The state flag of Oklahoma consists of a sky blue field with an Osage warrior's buckskin shield decorated with seven pendant eagle feathers, an olive branch, and a calumet (Native American peace pipe) above the name of the state in uppercase white lettering.
Oklahoma state flag
Oklahoma flag colors - meaning
sky blue field: symbolizes loyalty and devotion
Osage warrior's buckskin shield: represents defensive warfare
olive branch and calumet: symbolize love of peace on the part of a united people
History of Oklahoma flag
Oklahoma adopted its first state flag in 1911. It has a red background (to represent the Native American population) with the number 46 inscribed at the center of a blue-bordered white star (to represent Oklahoma's admission to the Union as the 46th state) It was not liked by many because of its resemblance to communist flag.

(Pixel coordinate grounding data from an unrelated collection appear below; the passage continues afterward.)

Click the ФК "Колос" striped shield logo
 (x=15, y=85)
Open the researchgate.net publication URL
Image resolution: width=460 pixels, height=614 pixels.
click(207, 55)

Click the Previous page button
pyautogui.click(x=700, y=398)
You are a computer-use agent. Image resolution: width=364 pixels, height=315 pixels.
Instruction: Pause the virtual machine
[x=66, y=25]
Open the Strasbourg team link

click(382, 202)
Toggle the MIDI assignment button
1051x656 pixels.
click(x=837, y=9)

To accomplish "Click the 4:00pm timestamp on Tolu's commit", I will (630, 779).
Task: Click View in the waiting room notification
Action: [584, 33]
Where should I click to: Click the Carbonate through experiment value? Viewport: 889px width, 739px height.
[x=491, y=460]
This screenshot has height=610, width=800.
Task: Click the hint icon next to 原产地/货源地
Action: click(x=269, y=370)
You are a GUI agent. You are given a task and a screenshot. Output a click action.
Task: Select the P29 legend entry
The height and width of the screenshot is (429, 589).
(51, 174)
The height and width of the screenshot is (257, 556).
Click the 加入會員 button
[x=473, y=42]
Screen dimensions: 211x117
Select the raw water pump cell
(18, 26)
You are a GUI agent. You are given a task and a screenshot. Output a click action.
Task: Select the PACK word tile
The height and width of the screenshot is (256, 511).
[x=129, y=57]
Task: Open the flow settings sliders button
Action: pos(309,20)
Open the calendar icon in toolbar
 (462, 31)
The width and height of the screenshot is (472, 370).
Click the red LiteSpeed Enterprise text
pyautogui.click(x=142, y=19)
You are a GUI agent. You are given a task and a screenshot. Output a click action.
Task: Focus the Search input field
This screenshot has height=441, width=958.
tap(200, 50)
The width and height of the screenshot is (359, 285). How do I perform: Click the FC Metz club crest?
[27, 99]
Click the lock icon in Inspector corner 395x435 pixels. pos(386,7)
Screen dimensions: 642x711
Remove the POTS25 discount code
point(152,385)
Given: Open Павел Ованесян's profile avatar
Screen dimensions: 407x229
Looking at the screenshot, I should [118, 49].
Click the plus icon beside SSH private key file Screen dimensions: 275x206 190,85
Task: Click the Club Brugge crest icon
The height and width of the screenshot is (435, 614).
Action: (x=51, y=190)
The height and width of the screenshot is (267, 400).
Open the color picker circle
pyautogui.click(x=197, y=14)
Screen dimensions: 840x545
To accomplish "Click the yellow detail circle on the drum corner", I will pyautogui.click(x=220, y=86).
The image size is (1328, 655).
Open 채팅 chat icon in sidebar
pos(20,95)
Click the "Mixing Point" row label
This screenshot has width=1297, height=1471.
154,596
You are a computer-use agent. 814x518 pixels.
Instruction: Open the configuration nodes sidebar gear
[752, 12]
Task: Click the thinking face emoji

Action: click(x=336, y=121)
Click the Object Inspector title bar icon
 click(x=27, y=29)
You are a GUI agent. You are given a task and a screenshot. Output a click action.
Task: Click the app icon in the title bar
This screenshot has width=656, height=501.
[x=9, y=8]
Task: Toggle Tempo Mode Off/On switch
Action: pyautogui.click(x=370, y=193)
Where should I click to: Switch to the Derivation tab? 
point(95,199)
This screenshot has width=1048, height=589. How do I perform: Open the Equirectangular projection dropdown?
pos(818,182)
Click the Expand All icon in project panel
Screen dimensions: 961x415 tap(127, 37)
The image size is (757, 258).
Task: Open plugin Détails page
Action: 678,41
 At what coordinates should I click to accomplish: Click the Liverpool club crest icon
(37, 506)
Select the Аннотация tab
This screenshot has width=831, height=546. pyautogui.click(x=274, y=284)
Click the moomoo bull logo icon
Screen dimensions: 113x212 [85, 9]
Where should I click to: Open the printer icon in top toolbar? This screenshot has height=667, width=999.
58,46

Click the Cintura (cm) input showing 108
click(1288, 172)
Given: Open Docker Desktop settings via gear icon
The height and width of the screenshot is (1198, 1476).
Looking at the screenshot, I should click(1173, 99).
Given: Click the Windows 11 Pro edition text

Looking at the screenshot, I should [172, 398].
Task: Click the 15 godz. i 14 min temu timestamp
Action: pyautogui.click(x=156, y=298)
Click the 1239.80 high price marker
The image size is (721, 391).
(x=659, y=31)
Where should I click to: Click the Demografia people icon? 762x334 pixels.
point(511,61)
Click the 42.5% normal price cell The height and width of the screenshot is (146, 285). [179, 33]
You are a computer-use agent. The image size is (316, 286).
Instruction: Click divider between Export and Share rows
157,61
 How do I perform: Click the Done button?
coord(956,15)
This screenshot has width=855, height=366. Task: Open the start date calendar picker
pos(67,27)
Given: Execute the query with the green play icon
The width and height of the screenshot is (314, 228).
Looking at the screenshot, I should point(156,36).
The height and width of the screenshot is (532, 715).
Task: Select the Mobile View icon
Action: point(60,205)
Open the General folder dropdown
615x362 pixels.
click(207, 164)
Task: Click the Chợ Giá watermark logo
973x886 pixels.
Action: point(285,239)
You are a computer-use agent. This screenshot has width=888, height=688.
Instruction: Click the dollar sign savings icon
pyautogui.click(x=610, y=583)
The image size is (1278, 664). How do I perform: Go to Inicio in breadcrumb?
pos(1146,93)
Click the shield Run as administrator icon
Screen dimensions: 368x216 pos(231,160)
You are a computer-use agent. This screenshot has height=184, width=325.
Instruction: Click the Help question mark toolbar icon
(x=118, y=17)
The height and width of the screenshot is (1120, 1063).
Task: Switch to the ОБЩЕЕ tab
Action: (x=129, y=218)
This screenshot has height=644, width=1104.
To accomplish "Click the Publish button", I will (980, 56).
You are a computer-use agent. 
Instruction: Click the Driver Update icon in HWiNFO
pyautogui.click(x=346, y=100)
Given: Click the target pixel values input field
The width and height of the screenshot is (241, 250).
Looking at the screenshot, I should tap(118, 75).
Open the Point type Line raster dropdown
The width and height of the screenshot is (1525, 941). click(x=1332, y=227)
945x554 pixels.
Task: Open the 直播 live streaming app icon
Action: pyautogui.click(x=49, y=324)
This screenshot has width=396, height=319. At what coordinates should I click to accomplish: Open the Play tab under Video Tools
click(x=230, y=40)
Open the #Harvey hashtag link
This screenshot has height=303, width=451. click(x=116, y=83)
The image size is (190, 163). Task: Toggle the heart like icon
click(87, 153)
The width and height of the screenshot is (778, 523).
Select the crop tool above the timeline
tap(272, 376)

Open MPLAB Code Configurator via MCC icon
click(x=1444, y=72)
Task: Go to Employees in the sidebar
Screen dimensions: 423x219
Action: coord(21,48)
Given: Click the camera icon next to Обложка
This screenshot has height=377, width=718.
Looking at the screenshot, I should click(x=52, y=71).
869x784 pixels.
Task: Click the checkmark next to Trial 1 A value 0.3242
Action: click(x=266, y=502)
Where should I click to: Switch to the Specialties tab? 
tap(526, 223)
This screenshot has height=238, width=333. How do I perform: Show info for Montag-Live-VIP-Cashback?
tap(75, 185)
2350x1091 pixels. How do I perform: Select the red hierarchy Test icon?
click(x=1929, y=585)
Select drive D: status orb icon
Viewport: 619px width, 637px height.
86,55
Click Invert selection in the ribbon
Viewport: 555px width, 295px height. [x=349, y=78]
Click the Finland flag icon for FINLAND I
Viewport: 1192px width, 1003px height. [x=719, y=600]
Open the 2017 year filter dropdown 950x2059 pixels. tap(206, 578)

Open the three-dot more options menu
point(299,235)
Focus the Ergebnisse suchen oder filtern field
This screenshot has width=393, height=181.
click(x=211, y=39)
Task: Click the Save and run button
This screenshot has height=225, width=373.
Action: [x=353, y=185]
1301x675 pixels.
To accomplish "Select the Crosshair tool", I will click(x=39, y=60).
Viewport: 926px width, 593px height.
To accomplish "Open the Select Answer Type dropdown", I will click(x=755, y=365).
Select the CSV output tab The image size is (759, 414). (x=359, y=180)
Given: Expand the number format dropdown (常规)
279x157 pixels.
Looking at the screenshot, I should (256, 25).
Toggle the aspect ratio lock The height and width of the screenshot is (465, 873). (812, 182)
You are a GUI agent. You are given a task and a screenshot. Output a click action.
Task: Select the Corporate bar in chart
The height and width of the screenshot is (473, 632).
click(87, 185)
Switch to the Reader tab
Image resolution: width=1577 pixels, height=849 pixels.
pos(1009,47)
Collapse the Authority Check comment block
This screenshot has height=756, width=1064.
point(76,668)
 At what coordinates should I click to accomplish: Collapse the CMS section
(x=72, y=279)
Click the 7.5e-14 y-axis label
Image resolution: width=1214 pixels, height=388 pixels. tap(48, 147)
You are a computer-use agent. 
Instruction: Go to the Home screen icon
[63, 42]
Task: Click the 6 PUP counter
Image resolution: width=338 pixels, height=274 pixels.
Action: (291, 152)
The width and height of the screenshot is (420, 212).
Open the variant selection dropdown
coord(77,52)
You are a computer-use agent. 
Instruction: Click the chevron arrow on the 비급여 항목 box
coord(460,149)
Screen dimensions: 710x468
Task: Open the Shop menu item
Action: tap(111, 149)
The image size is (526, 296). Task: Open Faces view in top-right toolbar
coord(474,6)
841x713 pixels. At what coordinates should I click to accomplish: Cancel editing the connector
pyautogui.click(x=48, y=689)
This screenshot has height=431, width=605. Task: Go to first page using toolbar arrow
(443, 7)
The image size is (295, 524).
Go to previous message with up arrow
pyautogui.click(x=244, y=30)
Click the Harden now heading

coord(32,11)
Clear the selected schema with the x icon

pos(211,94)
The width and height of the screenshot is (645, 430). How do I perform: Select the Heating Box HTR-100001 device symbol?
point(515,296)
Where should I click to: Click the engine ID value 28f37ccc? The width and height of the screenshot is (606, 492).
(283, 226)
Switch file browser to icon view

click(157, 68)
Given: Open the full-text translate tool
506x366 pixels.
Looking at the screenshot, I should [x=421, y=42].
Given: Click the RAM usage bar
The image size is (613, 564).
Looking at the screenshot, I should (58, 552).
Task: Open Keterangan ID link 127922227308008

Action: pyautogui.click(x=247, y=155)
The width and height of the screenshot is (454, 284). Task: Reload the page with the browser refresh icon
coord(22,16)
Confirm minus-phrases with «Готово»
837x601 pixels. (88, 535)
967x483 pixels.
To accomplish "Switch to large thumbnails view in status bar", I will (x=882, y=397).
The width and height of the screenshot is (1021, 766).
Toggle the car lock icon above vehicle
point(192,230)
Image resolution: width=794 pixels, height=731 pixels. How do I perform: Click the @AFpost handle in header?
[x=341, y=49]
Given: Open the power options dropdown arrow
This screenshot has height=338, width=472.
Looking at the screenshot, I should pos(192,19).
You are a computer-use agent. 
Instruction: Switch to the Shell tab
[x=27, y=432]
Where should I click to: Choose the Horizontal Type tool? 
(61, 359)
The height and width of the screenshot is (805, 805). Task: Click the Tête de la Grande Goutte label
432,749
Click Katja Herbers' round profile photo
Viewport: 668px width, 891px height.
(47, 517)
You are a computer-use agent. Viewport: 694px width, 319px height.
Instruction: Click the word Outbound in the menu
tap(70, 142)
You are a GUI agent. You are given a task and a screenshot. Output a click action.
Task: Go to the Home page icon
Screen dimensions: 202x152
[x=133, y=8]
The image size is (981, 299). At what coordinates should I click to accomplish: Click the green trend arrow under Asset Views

It also looked like the quarantine flag that warns people to keep away from homes where there is a contagious disease.
The current Oklahoma state flag was designed by Louise (Funk) Fluke. Her design was the winner of a state flag contest sponsored by the Oklahoma Daughters of the American Revolution in 1925. It was adopted on April 2, 1925. On May 9, 1941, the Oklahoma Legislature added the word OKLAHOMA underneath the shield of the flag.